Ok guys i need ur help. I was givin a baby Black mexican king snake. Thing is that i keep seeing egyptian names for her and i cant decide. This is where u guys come in. HELP ME DECIDE PLZZZZ. I am at a crossroads between SEKHMET (egyptian goddess of war and striffe) or AKASHA (anne rice queen of the damned) Help me obi-one ur my only hope! Here is a pic of her not the best but u get the idea. I also posted a pic of her enclosure which is just for a few days.


----------



## arrowhd (Aug 21, 2009)

Nice looking Lampropeltis getula nagrita.  I would go with Sekhemt.


----------



## AudreyElizabeth (Aug 21, 2009)

I'm terrible with names, but I think I would also choose Sekhmet. 
Nice looking snake!


----------



## Miss Bianca (Aug 22, 2009)

I'm gonna go against the current here and go with Akasha... I think its a beautiful name for a beautiful snake and also, I loveeee Queen of the Damned...

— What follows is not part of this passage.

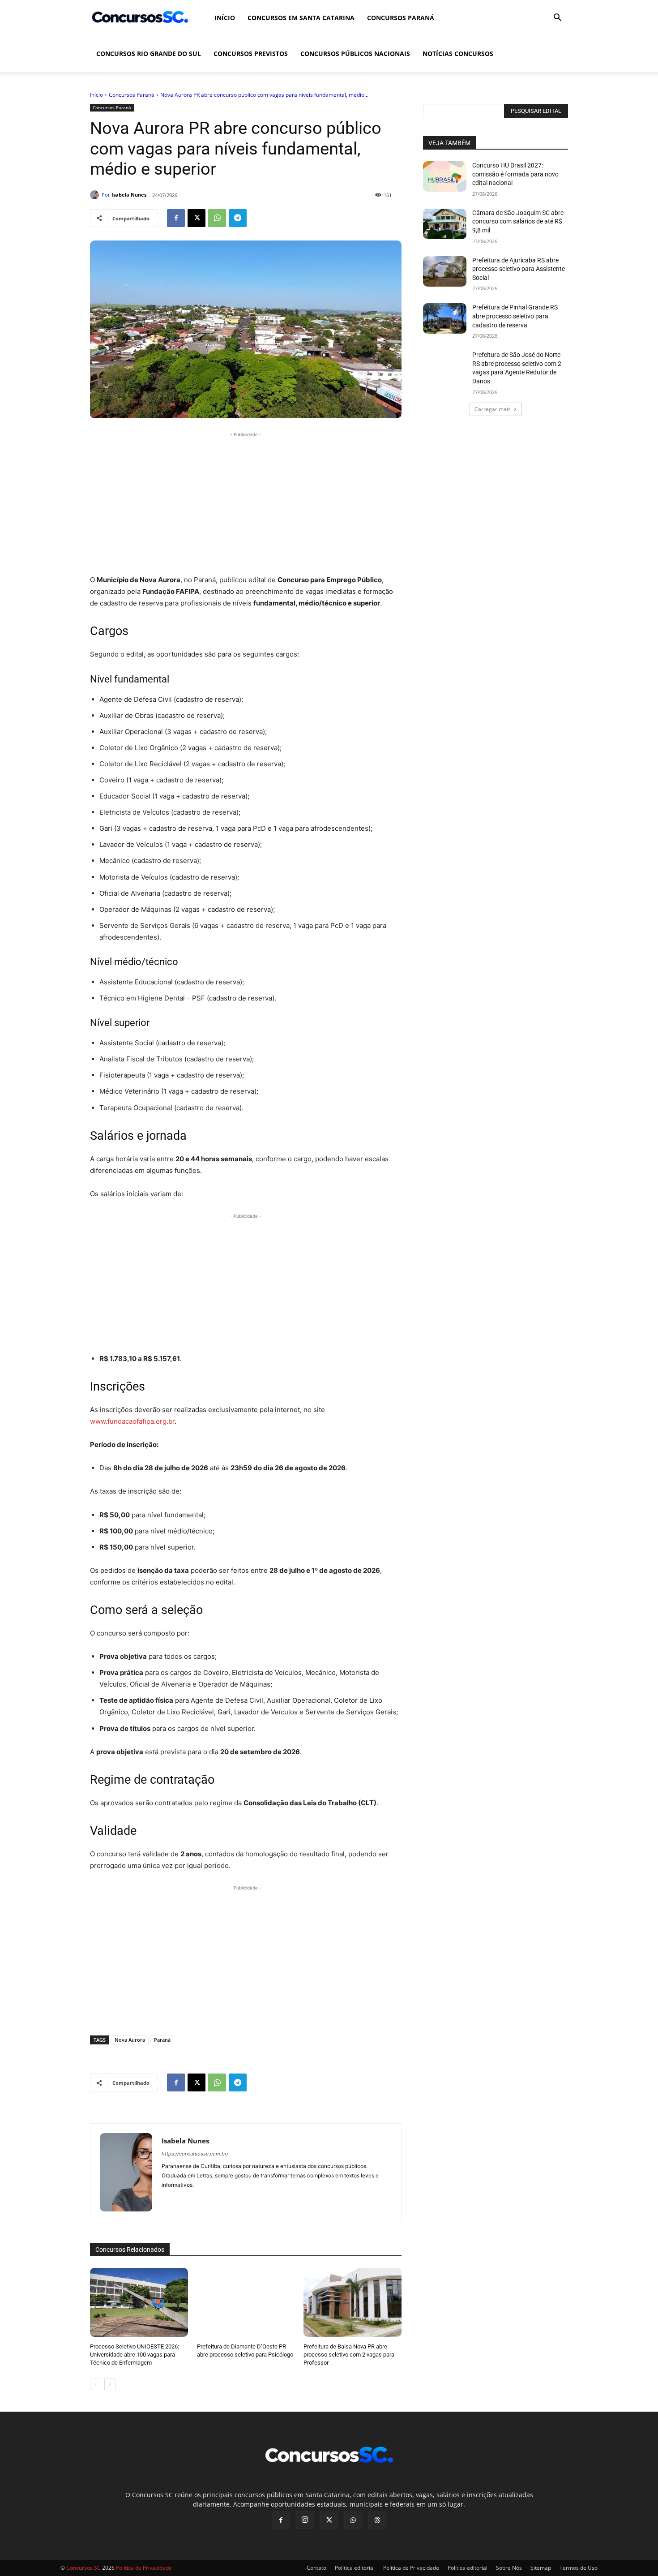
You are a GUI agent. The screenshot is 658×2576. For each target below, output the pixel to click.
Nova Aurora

Also... I thought you had already used the other name... no?

Anyway lemme know what you go with...

That's a gorgeous snake..


----------



## xBurntBytheSunx (Aug 24, 2009)

how about Isis? =)

your snake is a beauty, makes me miss my girl *sniff*


----------



## SandyMuffinCakes94 (Aug 24, 2009)

i like using latin names , i named my gbb mico which means glimmering ( cause of the gold and black when spiderling) just search google for a latin translation and have fun!


----------